The  liability of Directors and officers of the Corporation shall be eliminated to the fullest extent permitted by Chapter 78 of the Nevada Revised Statutes, as amended.


IV.

The Corporation shall, to the fullest extent permitted by Chapter 78 of the Nevada Revised Statutes, as amended, indemnify and hold harmless any and all persons (including, without limitation, directors, officers, employees and agents) whom it shall have power to indemnify from and against any and all expenses, liabilities, or other maters permitted thereunder, and the indemnification shall not be deemed exclusive of any other rights to which those indemnified persons may be entitled under any Bylaw, agreement, vote of the Corporation's stockholders, or otherwise, both as to actions in his or her official capacity and as to actions in another capacity, and shall continue as to an indemnified person who has ceased to be a director, officer, employee, or agent, and shall inure to the benefit of the heirs, executors, and administrators of such indemnified persons, to the extent permitted by Nevada law.

Any repeal or modification of Articles III and IV of these Articles of Incorporation approved by the stockholders of the Corporation shall be prospective only, and shall not adversely affect any limitation on the liability of a director, officer, employee, or agent of the Corporation existing as of the time of such repeal or modification.

V.
 
Any shares of capital stock reacquired by the Corporation, in accordance with Nevada law, may be restored to the status of authorized and unissued shares without an amendment to the Articles of Incorporation or may be disposed of for such consideration as the Board of Directors may determine.
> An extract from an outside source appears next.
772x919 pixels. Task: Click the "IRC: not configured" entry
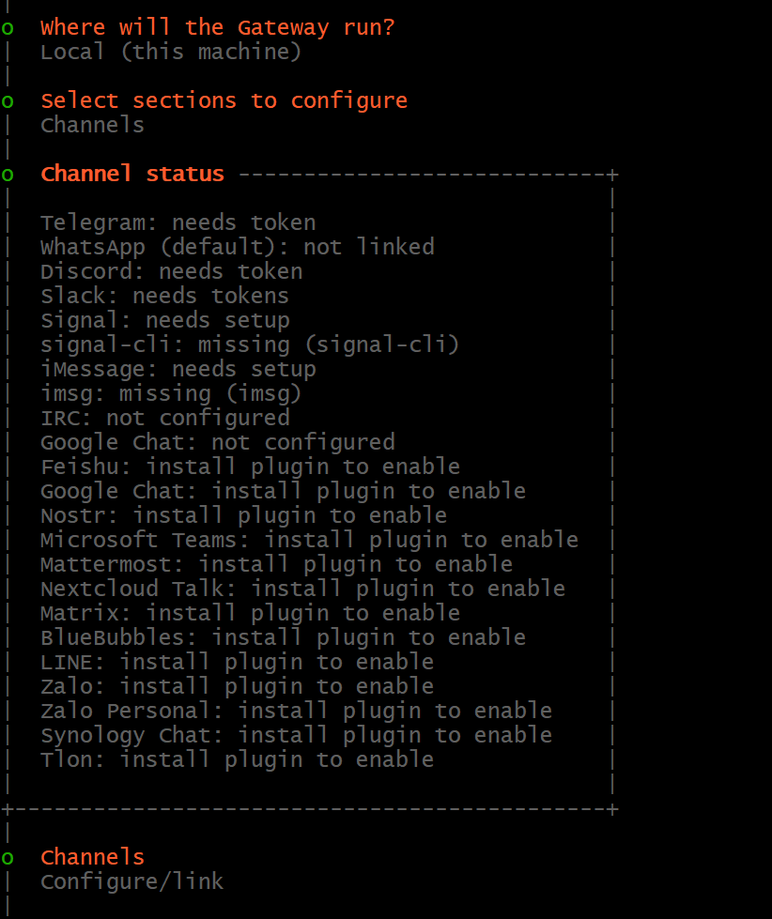coord(164,418)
Subject to the terms of these Articles of Incorporation (including any applicable Certificate of Designation), and to the fullest extent permitted by the Nevada Revised Statutes, as amended, the Corporation shall be expressly permitted to redeem, repurchase or make distributions on shares of its capital stock in all circumstances other than where doing so would cause the Corporation to be unable to pay its debts as they become due in the usual course of business. Without limiting the application of the foregoing, and for the avoidance of doubt, the foregoing sentence is intended to satisfy the requirements of Section 78.288(2)(b) of the Nevada Revised Statutes, as amended, with respect to the specific allowance of distributions that may not otherwise meet the standard set forth in such provision.

VI.

The Corporation reserves the right to amend or delete any provision contained in these Articles of Incorporation in accordance with Chapter 78 of the Nevada Revised Statutes, as amended, and any and all rights conferred herein on the stockholders of the Corporation are granted subject to this reservation.

VII.

The Board of Directors is hereby authorized to take any and all actions without stockholder approval that are permitted to be so taken by the Nevada Revised Statutes, as amended, these Articles of Incorporation or any Certificate of Designation. The Board of Directors is hereby expressly granted the power to make, amend, alter or repeal the Bylaws of the Corporation.